Well okay, maybe I exaggerate. After crying a lot and smoking a lot, I go back to the text, read and read and read until my head is swimming in concepts I only have a vague understanding of. That’s the thing that bugs me. I only have a vague understanding of everything I read.

When I was in college, I used to roll my eyes at people who would freak out over their school work. It’s different now. This Dream thing is all I have and I feel pressured to live up to it. Unfortunately, I’m just an ordinary person with an average mind who would like to understand literature and the world and so far it’s looking like I’m not even competent enough to do that.

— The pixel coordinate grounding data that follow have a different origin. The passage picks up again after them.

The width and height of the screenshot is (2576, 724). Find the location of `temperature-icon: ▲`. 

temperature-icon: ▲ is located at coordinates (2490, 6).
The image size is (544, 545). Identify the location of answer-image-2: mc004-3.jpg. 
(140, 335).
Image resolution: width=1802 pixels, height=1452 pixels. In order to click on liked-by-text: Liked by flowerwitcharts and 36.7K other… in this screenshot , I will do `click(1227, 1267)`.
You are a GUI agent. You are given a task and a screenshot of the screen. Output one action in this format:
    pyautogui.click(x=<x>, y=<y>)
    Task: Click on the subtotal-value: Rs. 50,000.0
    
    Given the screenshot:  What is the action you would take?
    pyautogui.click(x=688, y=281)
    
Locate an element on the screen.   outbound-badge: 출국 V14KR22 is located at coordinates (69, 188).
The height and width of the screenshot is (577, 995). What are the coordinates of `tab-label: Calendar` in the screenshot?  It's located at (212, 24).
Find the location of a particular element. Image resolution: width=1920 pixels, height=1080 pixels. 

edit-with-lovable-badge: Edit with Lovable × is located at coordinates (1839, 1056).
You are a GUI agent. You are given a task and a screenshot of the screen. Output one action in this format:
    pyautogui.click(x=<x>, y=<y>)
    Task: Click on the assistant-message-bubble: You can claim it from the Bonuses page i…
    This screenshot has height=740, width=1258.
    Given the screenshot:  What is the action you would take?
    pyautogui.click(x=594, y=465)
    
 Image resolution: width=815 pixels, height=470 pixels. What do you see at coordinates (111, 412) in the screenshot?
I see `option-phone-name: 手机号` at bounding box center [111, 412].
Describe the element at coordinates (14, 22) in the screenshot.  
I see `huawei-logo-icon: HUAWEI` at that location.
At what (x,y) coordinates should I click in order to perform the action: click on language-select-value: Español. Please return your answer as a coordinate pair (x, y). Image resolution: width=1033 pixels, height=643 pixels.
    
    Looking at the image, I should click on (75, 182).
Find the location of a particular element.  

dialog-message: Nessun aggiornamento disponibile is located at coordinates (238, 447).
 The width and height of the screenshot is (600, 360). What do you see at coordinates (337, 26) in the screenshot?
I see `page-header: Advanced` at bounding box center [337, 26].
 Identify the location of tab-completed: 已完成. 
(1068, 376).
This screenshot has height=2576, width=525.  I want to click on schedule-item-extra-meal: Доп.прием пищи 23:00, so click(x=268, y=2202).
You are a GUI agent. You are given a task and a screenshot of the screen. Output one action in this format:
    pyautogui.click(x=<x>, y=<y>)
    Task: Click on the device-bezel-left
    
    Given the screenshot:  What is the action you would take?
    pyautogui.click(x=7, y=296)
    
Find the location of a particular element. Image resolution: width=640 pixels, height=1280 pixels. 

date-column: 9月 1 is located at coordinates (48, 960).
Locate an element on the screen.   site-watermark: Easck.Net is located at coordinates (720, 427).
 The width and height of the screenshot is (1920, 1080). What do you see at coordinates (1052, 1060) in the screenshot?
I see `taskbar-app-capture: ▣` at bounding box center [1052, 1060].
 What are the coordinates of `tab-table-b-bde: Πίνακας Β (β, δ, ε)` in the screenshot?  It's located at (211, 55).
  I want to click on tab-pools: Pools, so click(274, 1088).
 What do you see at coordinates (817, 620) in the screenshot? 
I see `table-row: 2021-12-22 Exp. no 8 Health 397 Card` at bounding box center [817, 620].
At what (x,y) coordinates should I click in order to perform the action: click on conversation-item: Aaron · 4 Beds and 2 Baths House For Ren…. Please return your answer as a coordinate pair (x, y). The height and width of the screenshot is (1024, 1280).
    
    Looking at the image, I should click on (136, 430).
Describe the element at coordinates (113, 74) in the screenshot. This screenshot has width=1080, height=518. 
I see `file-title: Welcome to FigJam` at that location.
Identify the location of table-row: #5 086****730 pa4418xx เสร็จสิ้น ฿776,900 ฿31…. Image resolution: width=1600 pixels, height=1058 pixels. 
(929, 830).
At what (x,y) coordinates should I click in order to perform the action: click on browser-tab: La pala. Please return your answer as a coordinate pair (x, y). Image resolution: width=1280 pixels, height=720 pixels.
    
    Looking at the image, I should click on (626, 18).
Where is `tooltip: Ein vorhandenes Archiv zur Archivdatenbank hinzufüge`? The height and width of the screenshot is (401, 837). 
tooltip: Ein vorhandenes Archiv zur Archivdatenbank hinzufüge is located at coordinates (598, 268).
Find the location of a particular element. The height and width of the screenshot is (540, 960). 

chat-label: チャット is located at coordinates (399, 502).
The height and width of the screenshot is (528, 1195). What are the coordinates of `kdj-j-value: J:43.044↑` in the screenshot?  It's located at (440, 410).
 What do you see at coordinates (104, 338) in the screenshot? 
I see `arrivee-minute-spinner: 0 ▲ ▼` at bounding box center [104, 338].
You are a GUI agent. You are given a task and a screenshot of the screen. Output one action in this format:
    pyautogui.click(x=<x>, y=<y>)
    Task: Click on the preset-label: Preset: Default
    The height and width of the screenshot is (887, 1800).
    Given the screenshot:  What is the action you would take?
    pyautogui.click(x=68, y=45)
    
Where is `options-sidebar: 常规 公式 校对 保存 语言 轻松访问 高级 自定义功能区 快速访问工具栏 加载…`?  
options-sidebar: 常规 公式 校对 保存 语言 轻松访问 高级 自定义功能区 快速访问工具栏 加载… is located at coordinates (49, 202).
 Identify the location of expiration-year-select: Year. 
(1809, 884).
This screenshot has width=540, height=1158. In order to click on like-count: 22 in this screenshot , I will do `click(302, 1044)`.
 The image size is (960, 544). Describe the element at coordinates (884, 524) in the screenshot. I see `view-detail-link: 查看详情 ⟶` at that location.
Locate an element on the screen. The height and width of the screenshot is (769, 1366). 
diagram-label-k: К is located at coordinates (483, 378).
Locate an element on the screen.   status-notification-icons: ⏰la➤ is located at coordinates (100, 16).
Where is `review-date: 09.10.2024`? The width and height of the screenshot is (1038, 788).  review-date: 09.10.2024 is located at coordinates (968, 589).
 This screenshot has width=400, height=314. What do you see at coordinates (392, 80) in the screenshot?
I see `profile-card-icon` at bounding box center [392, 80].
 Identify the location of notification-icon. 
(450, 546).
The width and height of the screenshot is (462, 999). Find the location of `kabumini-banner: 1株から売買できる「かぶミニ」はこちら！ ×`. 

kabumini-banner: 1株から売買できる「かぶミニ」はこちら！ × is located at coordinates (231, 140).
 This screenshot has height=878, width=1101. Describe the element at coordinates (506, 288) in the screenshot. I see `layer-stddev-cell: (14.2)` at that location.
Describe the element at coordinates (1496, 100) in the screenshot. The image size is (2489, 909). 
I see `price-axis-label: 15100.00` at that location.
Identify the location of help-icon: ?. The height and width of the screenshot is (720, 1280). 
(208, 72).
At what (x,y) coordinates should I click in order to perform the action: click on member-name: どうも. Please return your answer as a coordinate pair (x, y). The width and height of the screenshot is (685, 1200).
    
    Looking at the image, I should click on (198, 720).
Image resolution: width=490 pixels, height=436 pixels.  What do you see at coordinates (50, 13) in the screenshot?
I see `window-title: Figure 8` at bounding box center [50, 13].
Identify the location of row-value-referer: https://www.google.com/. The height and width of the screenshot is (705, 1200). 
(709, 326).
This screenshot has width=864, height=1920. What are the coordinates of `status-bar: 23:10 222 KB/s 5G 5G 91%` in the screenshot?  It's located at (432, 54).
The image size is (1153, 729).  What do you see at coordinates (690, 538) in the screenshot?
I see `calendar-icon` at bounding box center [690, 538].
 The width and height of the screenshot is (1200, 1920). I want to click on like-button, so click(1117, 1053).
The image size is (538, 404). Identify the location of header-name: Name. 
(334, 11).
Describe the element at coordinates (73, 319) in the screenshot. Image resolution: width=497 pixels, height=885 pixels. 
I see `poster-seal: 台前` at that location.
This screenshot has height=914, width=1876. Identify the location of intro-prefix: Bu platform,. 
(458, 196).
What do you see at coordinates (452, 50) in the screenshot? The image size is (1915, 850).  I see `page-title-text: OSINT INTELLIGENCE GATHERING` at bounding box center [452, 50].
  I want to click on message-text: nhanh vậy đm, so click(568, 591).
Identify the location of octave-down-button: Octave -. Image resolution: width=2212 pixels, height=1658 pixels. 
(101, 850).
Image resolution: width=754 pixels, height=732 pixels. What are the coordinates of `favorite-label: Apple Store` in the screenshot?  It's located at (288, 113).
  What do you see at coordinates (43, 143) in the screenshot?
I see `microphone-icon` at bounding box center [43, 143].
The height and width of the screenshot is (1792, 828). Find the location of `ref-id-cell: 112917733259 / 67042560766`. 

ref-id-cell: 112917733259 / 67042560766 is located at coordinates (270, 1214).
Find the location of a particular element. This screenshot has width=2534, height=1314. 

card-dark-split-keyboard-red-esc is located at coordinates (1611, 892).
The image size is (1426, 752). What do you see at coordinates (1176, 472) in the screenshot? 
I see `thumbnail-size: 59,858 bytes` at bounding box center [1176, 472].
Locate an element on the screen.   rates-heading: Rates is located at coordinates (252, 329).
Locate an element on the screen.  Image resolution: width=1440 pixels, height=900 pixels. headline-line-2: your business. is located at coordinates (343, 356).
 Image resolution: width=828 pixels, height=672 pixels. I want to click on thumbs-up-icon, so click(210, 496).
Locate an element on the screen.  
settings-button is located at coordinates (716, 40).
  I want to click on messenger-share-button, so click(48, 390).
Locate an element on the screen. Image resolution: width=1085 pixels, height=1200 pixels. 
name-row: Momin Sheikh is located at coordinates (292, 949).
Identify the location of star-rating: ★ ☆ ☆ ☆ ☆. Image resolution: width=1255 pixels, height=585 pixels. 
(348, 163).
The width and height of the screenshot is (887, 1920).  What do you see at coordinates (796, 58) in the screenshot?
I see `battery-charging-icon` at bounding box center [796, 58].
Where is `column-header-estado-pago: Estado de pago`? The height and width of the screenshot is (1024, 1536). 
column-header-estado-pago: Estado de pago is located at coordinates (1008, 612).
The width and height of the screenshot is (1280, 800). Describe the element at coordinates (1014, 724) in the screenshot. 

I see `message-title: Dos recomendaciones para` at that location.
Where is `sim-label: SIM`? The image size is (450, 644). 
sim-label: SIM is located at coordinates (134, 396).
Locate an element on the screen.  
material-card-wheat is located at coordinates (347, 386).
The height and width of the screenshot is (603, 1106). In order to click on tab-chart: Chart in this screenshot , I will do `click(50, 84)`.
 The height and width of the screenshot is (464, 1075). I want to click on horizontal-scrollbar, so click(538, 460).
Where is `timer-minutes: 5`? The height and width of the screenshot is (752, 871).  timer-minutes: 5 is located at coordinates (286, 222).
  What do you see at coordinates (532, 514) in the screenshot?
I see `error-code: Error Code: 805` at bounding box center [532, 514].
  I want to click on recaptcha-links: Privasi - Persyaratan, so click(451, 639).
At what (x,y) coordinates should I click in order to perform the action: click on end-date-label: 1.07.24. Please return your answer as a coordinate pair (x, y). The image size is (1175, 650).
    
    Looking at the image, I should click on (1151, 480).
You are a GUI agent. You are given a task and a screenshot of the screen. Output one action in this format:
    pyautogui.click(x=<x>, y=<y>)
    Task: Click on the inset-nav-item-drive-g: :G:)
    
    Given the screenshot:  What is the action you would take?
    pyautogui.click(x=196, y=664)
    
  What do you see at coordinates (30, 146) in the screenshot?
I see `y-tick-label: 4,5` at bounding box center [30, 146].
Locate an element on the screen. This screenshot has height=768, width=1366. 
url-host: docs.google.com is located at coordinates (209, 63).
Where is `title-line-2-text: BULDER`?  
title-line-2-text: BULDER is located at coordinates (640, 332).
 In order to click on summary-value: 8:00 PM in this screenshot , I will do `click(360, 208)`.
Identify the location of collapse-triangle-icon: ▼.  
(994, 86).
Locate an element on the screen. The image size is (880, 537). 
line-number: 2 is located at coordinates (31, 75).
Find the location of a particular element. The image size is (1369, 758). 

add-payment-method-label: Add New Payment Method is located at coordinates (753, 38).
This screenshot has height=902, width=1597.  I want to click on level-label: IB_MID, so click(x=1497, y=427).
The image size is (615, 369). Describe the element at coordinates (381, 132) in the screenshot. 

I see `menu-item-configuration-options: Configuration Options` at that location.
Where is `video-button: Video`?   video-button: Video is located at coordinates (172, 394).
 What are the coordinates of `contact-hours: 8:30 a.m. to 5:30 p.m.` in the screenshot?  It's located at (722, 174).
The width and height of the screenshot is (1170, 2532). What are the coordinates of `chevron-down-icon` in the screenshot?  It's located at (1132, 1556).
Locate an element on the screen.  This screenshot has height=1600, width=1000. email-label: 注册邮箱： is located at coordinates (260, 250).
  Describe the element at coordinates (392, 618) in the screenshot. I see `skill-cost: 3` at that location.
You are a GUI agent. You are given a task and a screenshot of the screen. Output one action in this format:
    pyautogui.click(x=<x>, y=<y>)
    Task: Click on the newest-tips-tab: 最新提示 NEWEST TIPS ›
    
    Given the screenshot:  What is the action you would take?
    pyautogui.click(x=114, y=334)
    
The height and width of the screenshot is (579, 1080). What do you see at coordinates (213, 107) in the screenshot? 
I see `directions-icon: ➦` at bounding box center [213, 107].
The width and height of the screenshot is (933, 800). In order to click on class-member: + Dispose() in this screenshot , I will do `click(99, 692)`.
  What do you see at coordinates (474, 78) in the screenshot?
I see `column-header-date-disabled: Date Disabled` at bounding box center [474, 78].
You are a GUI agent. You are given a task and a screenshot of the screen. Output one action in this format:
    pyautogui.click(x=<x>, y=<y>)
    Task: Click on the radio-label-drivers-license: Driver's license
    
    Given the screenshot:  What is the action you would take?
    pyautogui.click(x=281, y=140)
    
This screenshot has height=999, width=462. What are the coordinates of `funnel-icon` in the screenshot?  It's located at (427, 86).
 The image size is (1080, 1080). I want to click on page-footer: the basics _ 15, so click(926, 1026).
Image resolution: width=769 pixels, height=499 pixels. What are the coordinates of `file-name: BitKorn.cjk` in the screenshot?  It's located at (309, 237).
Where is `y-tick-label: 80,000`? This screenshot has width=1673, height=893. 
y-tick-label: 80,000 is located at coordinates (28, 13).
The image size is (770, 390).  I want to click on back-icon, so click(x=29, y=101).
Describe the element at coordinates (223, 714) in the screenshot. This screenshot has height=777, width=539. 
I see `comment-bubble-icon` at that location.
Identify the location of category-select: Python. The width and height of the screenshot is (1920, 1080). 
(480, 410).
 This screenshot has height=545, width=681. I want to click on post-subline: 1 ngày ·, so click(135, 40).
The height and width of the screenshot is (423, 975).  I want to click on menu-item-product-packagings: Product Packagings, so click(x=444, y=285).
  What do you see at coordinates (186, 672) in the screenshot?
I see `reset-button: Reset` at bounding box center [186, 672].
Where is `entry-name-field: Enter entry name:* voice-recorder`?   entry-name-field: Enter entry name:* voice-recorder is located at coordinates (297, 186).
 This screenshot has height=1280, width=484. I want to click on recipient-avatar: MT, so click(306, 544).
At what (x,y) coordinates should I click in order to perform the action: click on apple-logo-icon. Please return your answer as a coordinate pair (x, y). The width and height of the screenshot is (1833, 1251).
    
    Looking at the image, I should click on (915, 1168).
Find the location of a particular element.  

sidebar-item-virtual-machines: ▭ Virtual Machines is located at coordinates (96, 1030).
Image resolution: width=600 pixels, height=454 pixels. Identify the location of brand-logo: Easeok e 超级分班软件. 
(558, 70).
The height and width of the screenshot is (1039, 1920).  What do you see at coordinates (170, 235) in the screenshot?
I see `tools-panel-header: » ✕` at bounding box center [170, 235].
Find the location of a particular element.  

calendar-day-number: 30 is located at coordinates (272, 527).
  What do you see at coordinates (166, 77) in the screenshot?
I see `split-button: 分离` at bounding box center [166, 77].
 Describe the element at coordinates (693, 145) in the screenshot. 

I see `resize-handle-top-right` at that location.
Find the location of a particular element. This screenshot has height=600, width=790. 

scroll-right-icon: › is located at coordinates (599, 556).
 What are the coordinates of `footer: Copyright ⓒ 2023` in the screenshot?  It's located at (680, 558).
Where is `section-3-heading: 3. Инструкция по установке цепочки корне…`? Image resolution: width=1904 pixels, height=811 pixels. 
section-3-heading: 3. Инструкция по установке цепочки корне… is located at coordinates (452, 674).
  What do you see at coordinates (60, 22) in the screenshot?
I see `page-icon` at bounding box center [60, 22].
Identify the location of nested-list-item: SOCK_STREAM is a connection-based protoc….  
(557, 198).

What I find really funny is that despite my plummeting self-esteem, I know I’m going to keep on crying and trying. Not necessarily because I want to achieve The Dream (at this point, I’m just keeping that on the distant horizon so I can fool myself into thinking that my life has some sort of purpose and direction) but because the only other alternative is to go back to being an office monkey, and I would rather kill myself than be chained to a cubicle again. That, and I have way too much pride to allow myself to get defeated by academic essays written by dead guys.

So yeah, I guess I’m going to cry some more then go back to studying. Maybe this time I’ll be able to make sense of whatever I’m reading.